# Show buck vs. Wether project



## jeier5 (Dec 17, 2013)

I have to decide which buck I want to keep a buck or make a wether soon and was looking for some help both have the same bloodlines and birthdate. The top two pictures are the same buck and the bottom two are the same.


----------



## Tenacross (May 26, 2011)

I have no answer for your question, but those are nice babies.


----------



## nancy d (Oct 5, 2007)

They *are* nice looking boys!
When all things are equal in a decision like this, I look for attitude. Some KNOW they are extraordinary.
He just carries himself with that extra pizazz.


----------



## toth boer goats (Jul 20, 2008)

Oh wow, both nice indeed. But can change as they grow. How old are they now?
I like to wait til at least 2 months old to decide, that is when you know where they are going as in show goat.
Also by then, you can check teat structure ect a bit easier. I have had some that were really nice go and change at 2 months old.
I made the mistake once of banding one, I shouldn't have.


----------



## Crossroads Boers (Feb 19, 2011)

Gorgeous kids...  It's hard to say at this point who would be better. You probably couldn't go wrong with either. 

Who's their sire?


----------



## jeier5 (Dec 17, 2013)

There sire is go dog go of Cindy Westfall the bad thing is I have to burn their horns for my fair which I do at two weeks and that's how old they are now


----------



## Tenacross (May 26, 2011)

Have you checked teats? If one is a mess, that could make the decision easier.


----------



## Crossroads Boers (Feb 19, 2011)

Oh Cool... that's a nice buck. Go figure with those nice bucklings!


----------



## jeier5 (Dec 17, 2013)

Both seem to have good teats and I can't find anything wrong that would be a disqualification.


----------



## Pats_Perfect_Boer_Goats (Oct 24, 2013)

ADG is another thing to consider. :wink: :rainbow:


----------



## Tenacross (May 26, 2011)

Crossroads Boers said:


> Oh Cool... that's a nice buck. Go figure with those nice bucklings!
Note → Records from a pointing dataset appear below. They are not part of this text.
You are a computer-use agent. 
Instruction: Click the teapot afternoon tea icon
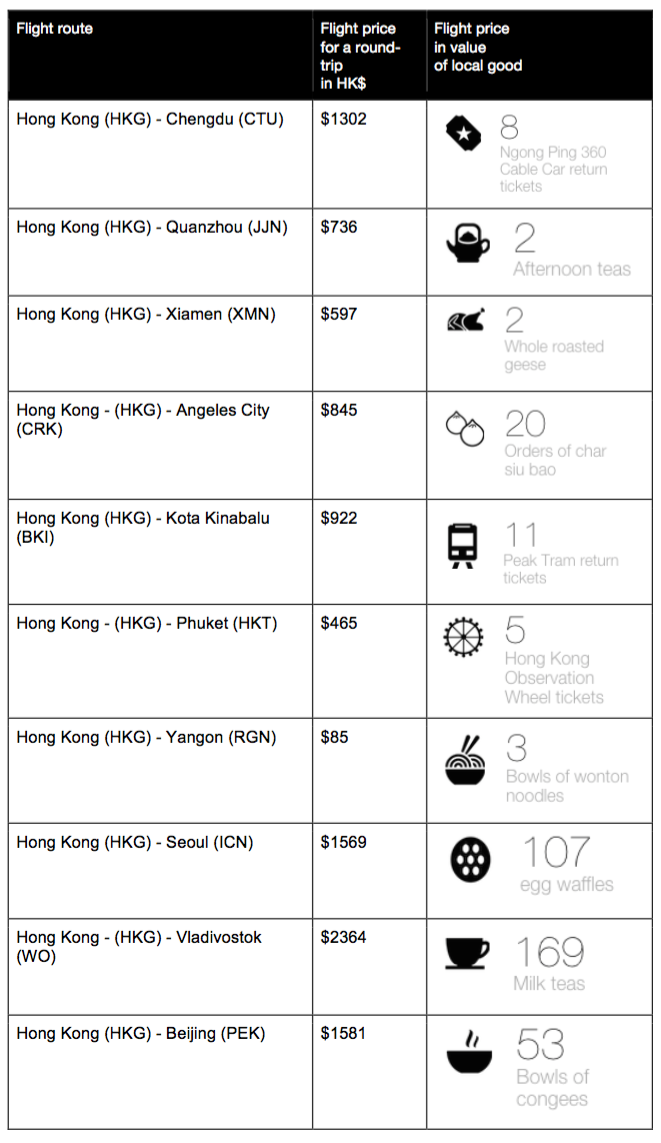tap(466, 243)
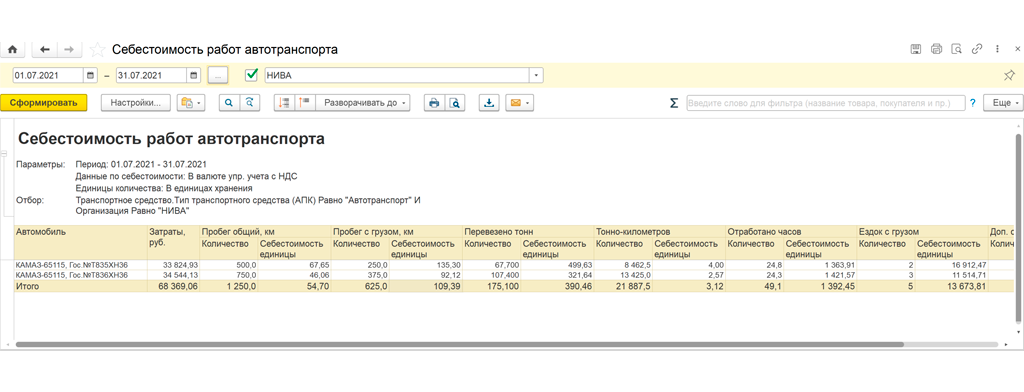Add report to favorites star
The height and width of the screenshot is (392, 1024).
point(97,50)
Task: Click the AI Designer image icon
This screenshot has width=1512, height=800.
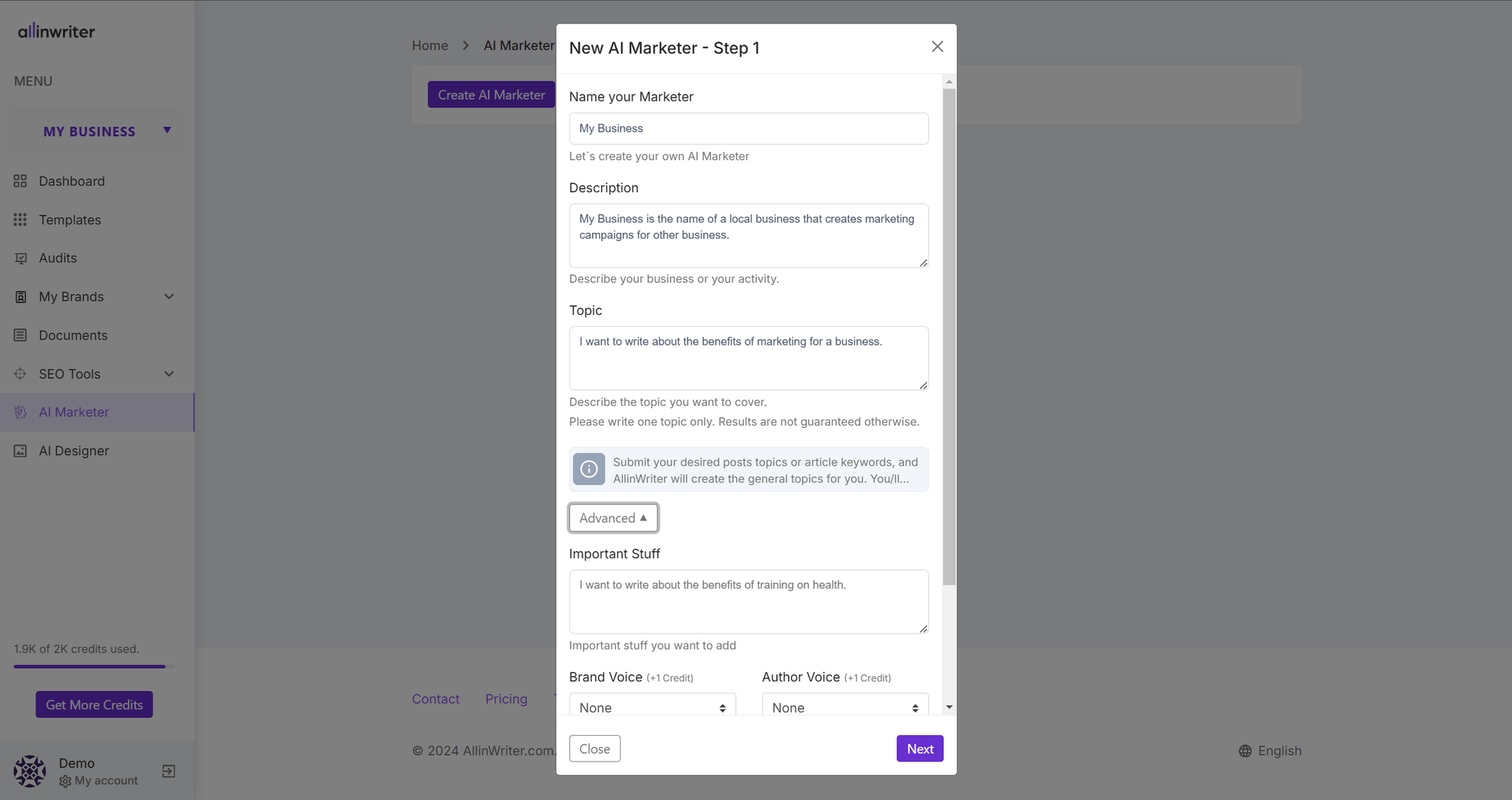Action: point(20,451)
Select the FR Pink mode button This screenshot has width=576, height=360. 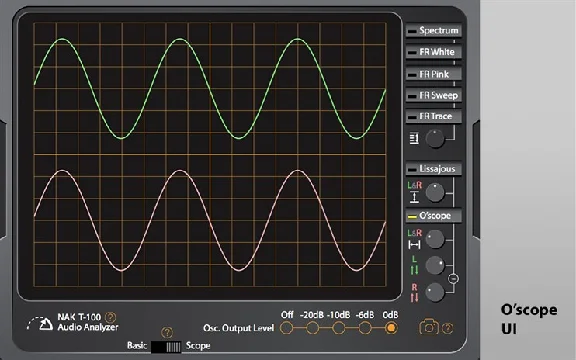(x=433, y=74)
I know.... I started googling that buck. again....


----------



## Used2bmimi (Oct 3, 2012)

Both beauties! That is a tough choice. Is the second one a bit longer? That would make a difference to me.


----------



## jeier5 (Dec 17, 2013)

Yes the second is alittle longer.


----------



## Crossroads Boers (Feb 19, 2011)

Ha... googling... hadn't heard that one!  

I was just looking at Go Dog Go today at the buck collection... somebody had a picture of him on a clip board picture thing.


----------



## jeier5 (Dec 17, 2013)

With some more opinions from people actually coming to the farm I have decided to keep both as bucks. So if anybody is looking for a new fullblood buck let me know I also have a paint that looks just like them out of the same flush.


----------



## TrinityRanch (Mar 26, 2013)

They are tremendous boys! I wouldn't be able to live with myself if I castrated either of them! You definitely have something good started here  I hope both bucks grow into their full potential and achieve greatness in the industry.


----------